Deep Learning and Natural Language Processing in the Field of Construction
Rémy Kessler, Nicolas Béchet
TL;DR
This work tackles building a construction-domain knowledge model by automatically extracting terminology from technical specifications and detecting hypernym relations among terms. It combines a lexical-statistical terminology extraction pipeline with both embedding-based and end-to-end hypernym detection methods, evaluated across French and English datasets including the domain-specific VOCAGEN corpus. Key contributions include a multi-stage terminology extraction system with pattern-based filtering and web pruning, a comprehensive comparison of embedding-based and LLM-based hypernym detection, and strong performance, notably with CamemBERT-based models on VOCAGEN and LLMs on standard benchmarks.
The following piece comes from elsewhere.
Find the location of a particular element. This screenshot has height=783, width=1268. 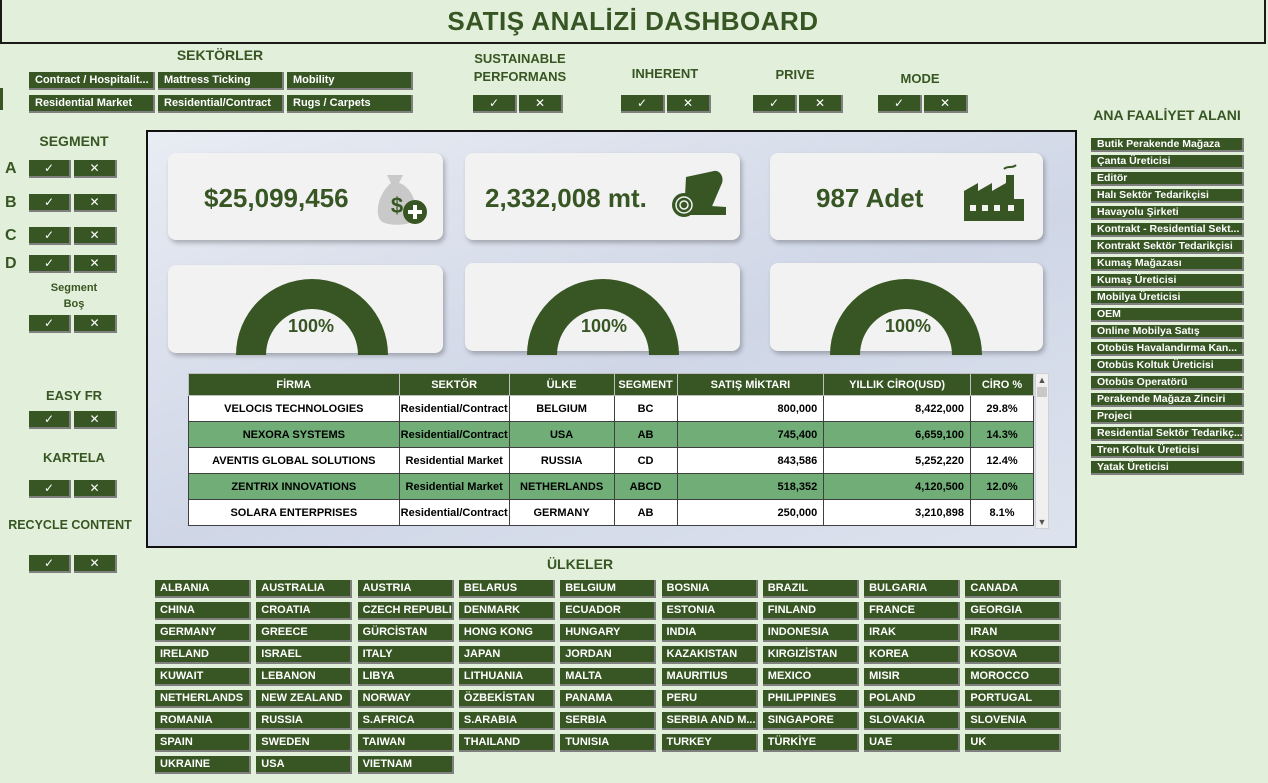

country-item: LITHUANIA is located at coordinates (506, 677).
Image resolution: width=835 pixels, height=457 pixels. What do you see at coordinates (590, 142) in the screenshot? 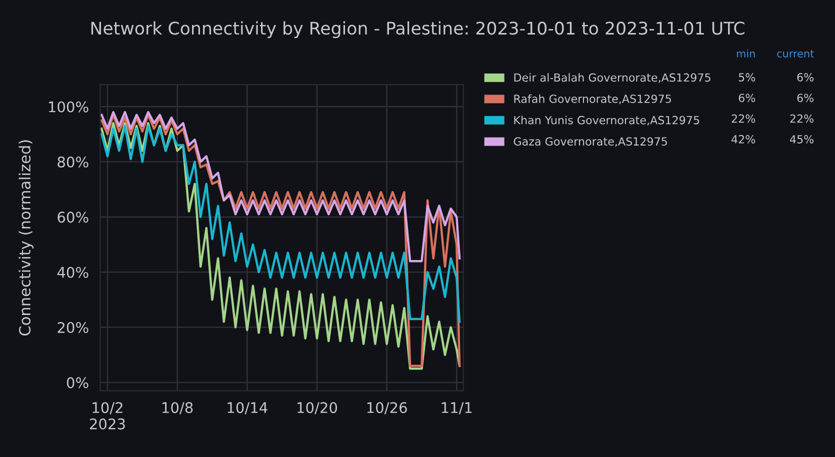
I see `legend-label: Gaza Governorate,AS12975` at bounding box center [590, 142].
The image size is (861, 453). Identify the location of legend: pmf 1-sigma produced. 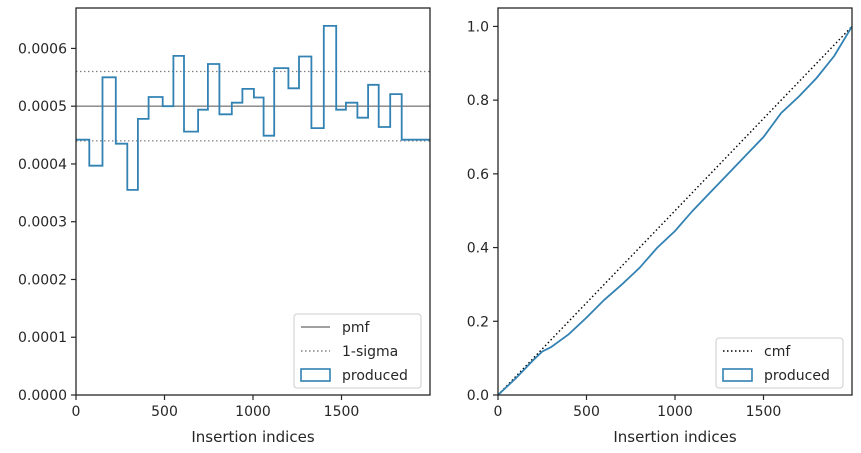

The findings demonstrate the practicality of domain transfer for ontology construction and point to future directions such as ensemble fusion and knowledge-model-informed predictions to further enhance taxonomy development and deployment in construction contexts.
Abstract
This article presents a complete process to extract hypernym relationships in the field of construction using two main steps: terminology extraction and detection of hypernyms from these terms. We first describe the corpus analysis method to extract terminology from a collection of technical specifications in the field of construction. Using statistics and word n-grams analysis, we extract the domain's terminology and then perform pruning steps with linguistic patterns and internet queries to improve the quality of the final terminology. Second, we present a machine-learning approach based on various words embedding models and combinations to deal with the detection of hypernyms from the extracted terminology. Extracted terminology is evaluated using a manual evaluation carried out by 6 experts in the domain, and the hypernym identification method is evaluated with different datasets. The global approach provides relevant and promising results.